### What the task asks
Search term "Riding": copy each line of the records that contains it.

━━━ Data to examine ━━━

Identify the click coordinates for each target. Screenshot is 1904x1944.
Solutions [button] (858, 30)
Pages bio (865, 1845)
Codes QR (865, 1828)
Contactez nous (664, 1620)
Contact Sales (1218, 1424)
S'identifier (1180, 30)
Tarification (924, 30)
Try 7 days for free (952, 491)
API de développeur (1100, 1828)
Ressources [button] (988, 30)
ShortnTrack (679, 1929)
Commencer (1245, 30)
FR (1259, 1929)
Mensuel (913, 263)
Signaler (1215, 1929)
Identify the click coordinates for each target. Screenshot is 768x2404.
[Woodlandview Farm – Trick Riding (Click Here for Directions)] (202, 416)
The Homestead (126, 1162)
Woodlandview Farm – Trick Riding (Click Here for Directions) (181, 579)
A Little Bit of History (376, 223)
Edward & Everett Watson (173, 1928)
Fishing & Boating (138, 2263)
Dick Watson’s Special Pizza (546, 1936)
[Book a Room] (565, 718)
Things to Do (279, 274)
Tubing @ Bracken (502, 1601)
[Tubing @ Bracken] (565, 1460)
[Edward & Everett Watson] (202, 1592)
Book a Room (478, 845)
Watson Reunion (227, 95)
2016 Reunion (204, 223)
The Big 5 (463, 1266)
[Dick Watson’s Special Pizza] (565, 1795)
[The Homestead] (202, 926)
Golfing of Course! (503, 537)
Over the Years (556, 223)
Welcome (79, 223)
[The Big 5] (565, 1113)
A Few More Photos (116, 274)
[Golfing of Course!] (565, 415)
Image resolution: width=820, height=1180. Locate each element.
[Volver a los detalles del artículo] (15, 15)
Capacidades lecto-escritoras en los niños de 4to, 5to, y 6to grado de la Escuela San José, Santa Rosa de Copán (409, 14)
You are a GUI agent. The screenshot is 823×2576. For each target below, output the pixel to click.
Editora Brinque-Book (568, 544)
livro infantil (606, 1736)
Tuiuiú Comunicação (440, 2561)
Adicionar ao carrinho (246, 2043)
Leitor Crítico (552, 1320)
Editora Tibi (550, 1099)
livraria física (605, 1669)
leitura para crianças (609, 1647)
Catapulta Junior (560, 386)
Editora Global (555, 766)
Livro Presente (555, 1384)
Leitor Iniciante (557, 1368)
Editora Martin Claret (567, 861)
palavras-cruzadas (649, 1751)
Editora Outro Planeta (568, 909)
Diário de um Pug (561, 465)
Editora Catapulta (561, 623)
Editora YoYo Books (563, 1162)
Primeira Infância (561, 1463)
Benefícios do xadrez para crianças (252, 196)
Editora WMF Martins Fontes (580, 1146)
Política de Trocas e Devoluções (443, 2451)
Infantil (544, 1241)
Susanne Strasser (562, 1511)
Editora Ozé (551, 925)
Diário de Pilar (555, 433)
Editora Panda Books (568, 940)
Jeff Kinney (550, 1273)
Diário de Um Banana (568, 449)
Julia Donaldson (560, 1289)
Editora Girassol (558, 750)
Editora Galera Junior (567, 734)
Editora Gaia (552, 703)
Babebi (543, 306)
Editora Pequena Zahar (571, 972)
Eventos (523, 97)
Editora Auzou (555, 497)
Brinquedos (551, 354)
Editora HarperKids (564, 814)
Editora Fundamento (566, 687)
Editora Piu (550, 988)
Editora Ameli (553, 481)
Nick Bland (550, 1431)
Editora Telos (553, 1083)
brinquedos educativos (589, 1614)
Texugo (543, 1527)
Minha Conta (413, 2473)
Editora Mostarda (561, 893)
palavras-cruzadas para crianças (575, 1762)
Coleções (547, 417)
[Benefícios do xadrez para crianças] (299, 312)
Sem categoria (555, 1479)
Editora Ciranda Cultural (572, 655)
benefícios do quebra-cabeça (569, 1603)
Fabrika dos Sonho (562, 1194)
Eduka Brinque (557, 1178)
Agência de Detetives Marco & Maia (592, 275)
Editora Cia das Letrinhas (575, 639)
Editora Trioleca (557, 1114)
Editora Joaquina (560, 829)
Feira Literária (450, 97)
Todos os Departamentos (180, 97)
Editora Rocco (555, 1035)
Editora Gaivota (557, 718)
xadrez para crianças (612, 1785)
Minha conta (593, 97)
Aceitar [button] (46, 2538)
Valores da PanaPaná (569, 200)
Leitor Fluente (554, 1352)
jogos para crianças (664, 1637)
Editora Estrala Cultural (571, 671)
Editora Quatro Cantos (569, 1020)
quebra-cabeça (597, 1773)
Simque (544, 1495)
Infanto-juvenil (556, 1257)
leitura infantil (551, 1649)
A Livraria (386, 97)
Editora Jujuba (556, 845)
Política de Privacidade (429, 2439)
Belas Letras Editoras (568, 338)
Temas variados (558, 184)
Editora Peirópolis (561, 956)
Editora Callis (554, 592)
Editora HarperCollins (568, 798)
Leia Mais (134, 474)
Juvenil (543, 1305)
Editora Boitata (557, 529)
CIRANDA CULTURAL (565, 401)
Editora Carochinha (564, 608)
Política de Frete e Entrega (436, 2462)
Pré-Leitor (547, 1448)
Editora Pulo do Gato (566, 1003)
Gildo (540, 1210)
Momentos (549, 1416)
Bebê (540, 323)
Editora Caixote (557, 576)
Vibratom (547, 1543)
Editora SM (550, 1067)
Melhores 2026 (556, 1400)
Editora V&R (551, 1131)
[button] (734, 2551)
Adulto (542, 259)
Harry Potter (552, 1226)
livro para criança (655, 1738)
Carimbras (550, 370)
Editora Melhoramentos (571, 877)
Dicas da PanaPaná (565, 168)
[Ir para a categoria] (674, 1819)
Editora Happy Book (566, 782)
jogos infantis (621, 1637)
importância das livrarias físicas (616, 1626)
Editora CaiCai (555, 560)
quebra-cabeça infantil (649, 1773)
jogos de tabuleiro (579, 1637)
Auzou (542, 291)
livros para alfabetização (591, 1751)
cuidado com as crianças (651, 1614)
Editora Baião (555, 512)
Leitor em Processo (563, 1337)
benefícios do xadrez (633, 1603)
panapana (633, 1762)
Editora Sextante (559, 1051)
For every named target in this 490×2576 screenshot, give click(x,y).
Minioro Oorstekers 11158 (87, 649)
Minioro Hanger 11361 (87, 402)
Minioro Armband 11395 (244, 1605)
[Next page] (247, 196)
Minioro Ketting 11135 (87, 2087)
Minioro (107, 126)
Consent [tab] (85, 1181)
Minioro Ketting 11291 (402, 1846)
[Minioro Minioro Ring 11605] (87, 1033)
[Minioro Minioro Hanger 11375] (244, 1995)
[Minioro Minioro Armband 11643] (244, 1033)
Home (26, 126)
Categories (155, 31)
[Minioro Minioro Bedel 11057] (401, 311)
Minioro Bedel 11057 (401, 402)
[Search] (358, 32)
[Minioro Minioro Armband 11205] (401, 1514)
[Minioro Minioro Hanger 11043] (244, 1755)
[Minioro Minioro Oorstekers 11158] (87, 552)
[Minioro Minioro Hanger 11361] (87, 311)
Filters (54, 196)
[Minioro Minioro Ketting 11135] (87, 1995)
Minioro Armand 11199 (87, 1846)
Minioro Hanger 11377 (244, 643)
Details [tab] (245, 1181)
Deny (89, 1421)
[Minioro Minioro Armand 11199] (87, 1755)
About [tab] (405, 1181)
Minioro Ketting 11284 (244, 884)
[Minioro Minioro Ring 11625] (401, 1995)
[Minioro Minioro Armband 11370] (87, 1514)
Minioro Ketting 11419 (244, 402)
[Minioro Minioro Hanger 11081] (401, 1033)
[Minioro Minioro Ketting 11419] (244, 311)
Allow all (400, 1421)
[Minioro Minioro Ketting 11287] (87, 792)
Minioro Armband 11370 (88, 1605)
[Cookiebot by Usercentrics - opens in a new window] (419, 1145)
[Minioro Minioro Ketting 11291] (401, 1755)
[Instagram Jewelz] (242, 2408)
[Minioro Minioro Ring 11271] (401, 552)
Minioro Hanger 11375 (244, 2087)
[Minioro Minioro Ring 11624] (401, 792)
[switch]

━━━

### Solution to this problem
[Woodlandview Farm – Trick Riding (Click Here for Directions)] (202, 416)
Woodlandview Farm – Trick Riding (Click Here for Directions) (181, 579)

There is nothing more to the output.